NCFB Working on Guest Worker Program for Agriculture
North Carolina Farm Bureau has long been an advocate for agriculture both on Jones Street and in Washington. Peter Daniel, Assistant to the President of NCFB says that a guest worker program is high on their list of priorities this year:
Daniel: Well, we are deeply concerned about the mood of the country and immigration reform and that Congress is in a gridlock on how to address the guest workers in this nation, and those that the industry and business and farming of agriculture need to produce their crop and to feed this hungry nation. Congress is in a gridlock over finding the proper solution that allows business to expand and grow. And we need Congress to solve the guest worker problem.
SFN: Well, of course our neighbor to the south, South Carolina, is in the process of implementing a very stringent immigration regulation which I know that we're keeping a very close eye on.

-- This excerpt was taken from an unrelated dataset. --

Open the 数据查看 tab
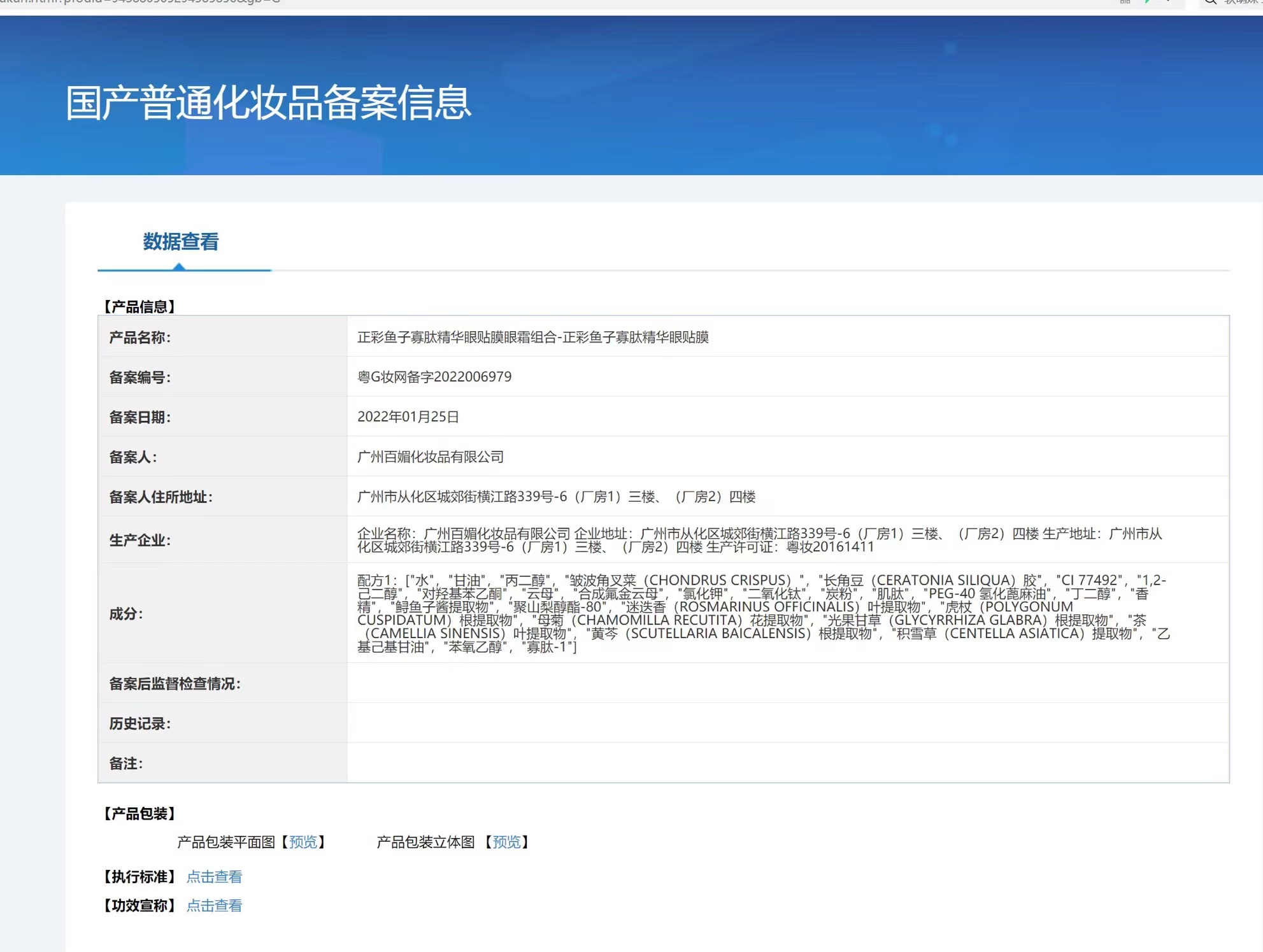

Daniel: Our North Carolina legislature passed an e-verify law last summer, and just the rumor of e-verify caused a guest worker shortage in our state, and cost many farmers hundreds of thousands of dollars in lost income.
SFN: Well… that's because they can't get their crops out of the ground. We've had these arguments over and over again, these people are doing jobs that Americans don't necessarily want…
Daniel: Back in the height of the Great Ression we had counties with 20 percent unemployment, we still had to have guest workers come in to harvest the crops — even with 20 percent unemployment — because the citizens did not want to do the work.
SFN: Now, there are some aspects of the e-verify program that just really does not have agriculture at heart.
Daniel: Well, it's a voluntary, Federal program run by Homeland Security. It was never set up for mass access by small business. If you have a large business, and you have HR department, and you have people trained in computer technology, it runs fairly smoothly. But, if you're a farmer and you need to hire people from the back of your pick-up truck, it is impossible to use. The error rate is significant on name identification and when you have a crop that is ready to be harvested, you do not need a huge hurdle in hiring employees to harvest your produce.